The two confessed that S.B. Subba, chairperson of the Human Rights Organisation of Bhutan, was involved in the murder. According to the Bhutan News Service, a website operated by refugee journalists, Gurung also disclosed that Subba operated the United Revolutionary Front of Bhutan, an underground outfit that claimed responsibility for a series of bomb blasts that rocked Bhutan in early 2008, and was responsible for the murder, along with Gurung’s sister-in-law. Both were at large at the time of writing, and though the motive behind the murder hasn’t been revealed, it increasingly looks like a conflict between two separate schools of thought within the camps.

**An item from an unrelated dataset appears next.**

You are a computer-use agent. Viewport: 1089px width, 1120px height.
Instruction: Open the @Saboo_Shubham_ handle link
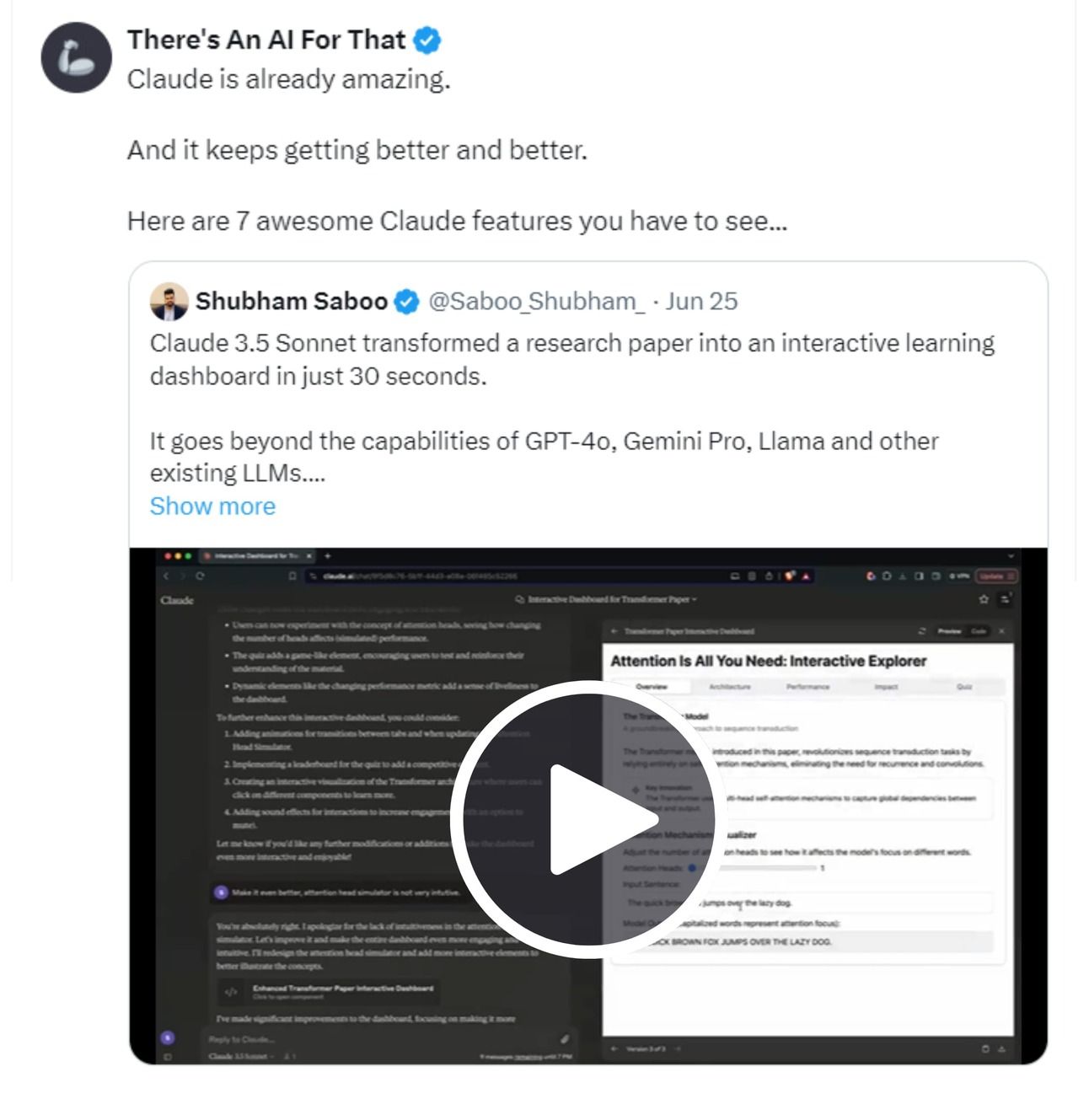[x=536, y=301]
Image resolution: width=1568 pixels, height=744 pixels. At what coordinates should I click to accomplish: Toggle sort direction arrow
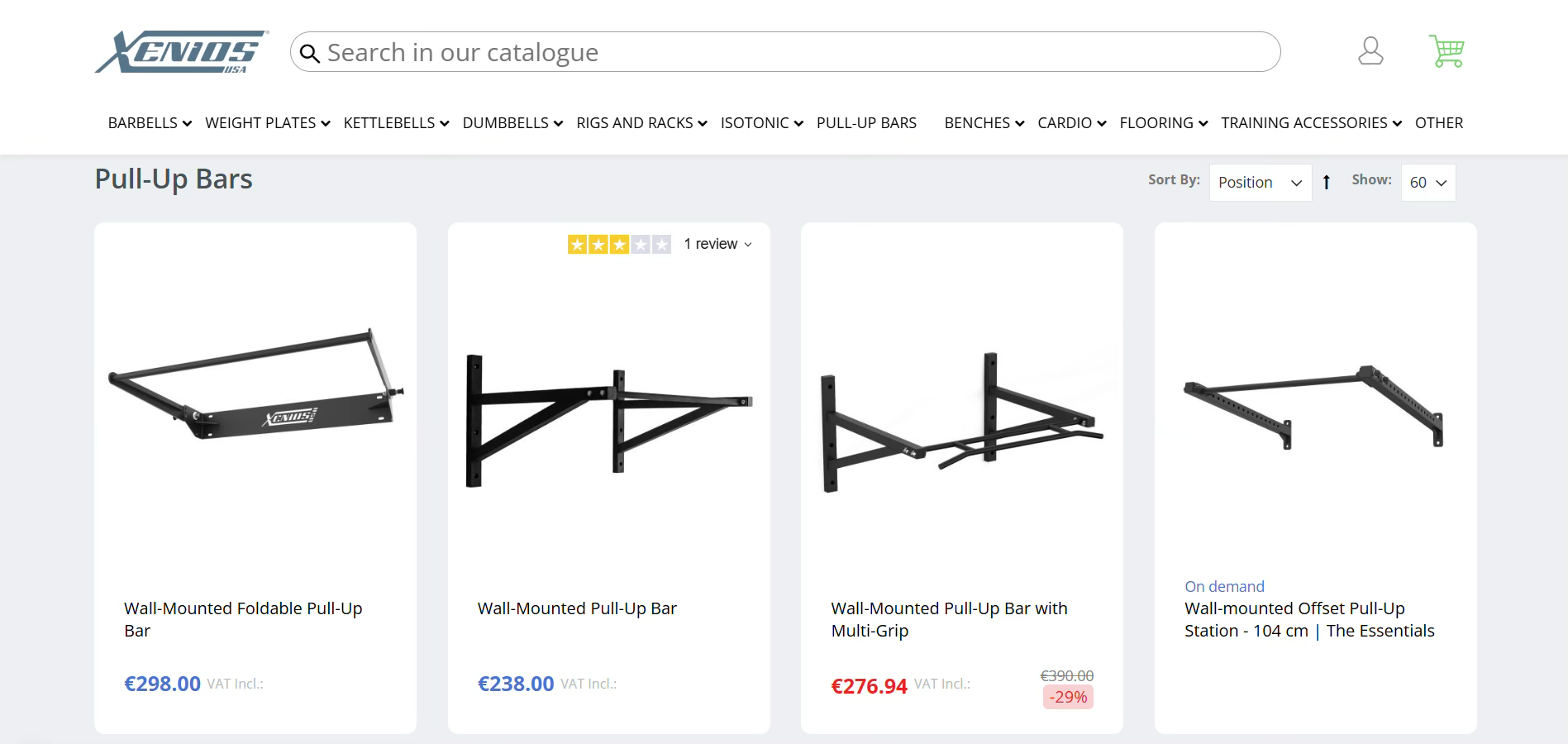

For Karna Bahadur was also a mediator, a go-between in several of the disputes that routinely cropped up in the camps. On the day he was murdered, he was returning from his nephew’s funeral. Now, people speak about Karna’s funeral—estimates say there were at least 10,000 participants.

Karna, his relatives say, was an ardent supporter of repatriation, which deepens the mystery behind his murder. His younger brother has resettled in the U.S., something he had been opposing so far. But now, with him gone and with four children, Bishnu Kumari says she may favour resettlement.

The police here say they have beefed up security following the murder, initiating foot patrols and installing several checkpoints with bamboo barriers on the road leading to the camp. The police are also taking an inventory of all the motorcycles owned by the refugees. “Refugee camps are by nature vulnerable places, but we’re doing our best to maintain safety,” says Inspector Gandhiv Raj Syangtan, in-charge of the Beldangi-based Armed Police Force.

In the murky milieu of the Bhutanese refugee camps, internal tensions may finally be reaching a boiling point.